Think about the difference in your life from ages 18-23.
You get a free college degree from one of the options.
You are the literal Big Man On Campus.
You have a pretty good chance of at least getting invited as a rookie free agent to attend an NFL training camp upon graduation.
If you can make an NFL roster as a backup, there is a good chance you'll stick around for five years in the NFL making at least several hundred grand a year, largely to hold a clipboard.
In the other option, you are riding busses for months at a time, in front of 500-2500 fans, typically in small towns, where if things go really well, you could be in AA in your 3rd year.
You probably got a signing bonus of less than $250K - and potentially a lot less than that - and then made zilcho for money while playing in Auburn, New York, riding a bus to Utica, New York.
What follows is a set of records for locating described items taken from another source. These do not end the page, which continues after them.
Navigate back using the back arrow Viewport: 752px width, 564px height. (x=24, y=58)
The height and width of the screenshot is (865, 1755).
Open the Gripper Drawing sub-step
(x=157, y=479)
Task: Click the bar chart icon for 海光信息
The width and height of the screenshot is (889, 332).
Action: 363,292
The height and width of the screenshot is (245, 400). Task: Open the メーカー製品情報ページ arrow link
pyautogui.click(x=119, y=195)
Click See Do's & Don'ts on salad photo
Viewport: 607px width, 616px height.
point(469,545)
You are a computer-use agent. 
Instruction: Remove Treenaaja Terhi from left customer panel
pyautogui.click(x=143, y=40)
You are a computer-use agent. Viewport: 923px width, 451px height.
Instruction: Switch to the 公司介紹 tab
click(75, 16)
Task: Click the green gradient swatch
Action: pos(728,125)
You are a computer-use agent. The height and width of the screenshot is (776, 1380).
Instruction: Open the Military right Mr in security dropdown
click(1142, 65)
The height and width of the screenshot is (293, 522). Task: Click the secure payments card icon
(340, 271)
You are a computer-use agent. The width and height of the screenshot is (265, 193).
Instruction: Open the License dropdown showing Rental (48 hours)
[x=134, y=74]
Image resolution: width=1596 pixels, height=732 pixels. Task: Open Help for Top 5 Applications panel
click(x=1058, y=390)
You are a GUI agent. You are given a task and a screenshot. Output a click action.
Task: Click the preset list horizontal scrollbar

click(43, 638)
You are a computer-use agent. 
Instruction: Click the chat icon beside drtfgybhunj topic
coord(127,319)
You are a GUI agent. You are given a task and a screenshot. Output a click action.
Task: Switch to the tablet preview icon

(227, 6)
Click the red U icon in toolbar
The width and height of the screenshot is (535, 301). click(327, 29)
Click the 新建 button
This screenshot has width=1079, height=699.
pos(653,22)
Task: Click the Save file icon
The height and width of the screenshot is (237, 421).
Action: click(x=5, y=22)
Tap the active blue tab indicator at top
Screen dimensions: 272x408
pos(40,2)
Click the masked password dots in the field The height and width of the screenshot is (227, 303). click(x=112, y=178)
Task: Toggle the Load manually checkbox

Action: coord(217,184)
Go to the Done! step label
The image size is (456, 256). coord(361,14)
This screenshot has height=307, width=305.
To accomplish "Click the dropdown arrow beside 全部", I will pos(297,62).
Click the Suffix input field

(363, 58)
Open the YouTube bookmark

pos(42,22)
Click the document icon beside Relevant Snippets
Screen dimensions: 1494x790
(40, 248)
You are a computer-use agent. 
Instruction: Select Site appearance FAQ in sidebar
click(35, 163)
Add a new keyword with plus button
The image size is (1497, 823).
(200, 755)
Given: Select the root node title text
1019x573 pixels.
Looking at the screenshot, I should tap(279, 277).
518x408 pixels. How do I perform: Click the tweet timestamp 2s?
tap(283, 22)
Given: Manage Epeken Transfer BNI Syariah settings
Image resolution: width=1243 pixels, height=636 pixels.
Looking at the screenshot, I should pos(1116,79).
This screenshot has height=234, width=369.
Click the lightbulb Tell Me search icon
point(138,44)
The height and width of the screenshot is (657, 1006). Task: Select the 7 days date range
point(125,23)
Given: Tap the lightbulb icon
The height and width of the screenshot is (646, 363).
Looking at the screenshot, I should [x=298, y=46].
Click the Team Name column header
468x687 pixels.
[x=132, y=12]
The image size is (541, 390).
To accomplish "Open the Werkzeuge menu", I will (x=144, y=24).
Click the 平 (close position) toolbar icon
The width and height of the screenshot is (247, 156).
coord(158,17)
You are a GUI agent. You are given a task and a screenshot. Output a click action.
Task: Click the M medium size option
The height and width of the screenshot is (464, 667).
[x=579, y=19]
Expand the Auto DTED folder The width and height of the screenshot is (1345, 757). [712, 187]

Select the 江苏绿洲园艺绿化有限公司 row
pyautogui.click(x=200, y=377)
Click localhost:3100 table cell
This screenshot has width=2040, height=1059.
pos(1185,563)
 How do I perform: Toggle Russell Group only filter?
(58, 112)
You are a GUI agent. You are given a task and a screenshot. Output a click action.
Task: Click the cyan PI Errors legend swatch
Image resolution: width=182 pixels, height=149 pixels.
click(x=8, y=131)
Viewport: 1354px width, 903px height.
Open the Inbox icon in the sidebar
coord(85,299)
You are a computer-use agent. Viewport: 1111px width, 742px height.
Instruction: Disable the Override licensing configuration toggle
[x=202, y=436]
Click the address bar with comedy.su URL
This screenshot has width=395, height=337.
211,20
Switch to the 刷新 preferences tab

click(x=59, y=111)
You did not get free college, and if this doesn't work out (which it probably won't, by the numbers), you will then have to go to college as a 20-something year old freshman.
If you were a catcher, it isn't like you weren't getting beat up physically compared to most other sports besides football.
I think a lot of this comes down to three things:
1) How much the 18-year-old values the full ride scholarship;
2) What college you would be attending.
3) What position you play in college.
It's been a while since I was in undergrad, but being a freshman who can buy alcohol and is also a former professional athlete would seem to be able to have his pick of sorority girls and be a not-terrible fallback option in case the whole baseball thing doesn't work out.
I think the decision usually comes down to how much will a baseball team pay you to sign, how good you think your chances are in baseball and football, and will my college teams let me play both sports.
The bonus/bagman that comes from playing college football at a top D1 school might be higher than the MLB draft bonus.
Rickey Henderson was a dominant high school tailback. According to his SABR bio, he received "dozens" of D1 scholarship offers; however, his mom and stepdad convinced him to choose baseball because of the greater risk of catastrophic injury in football.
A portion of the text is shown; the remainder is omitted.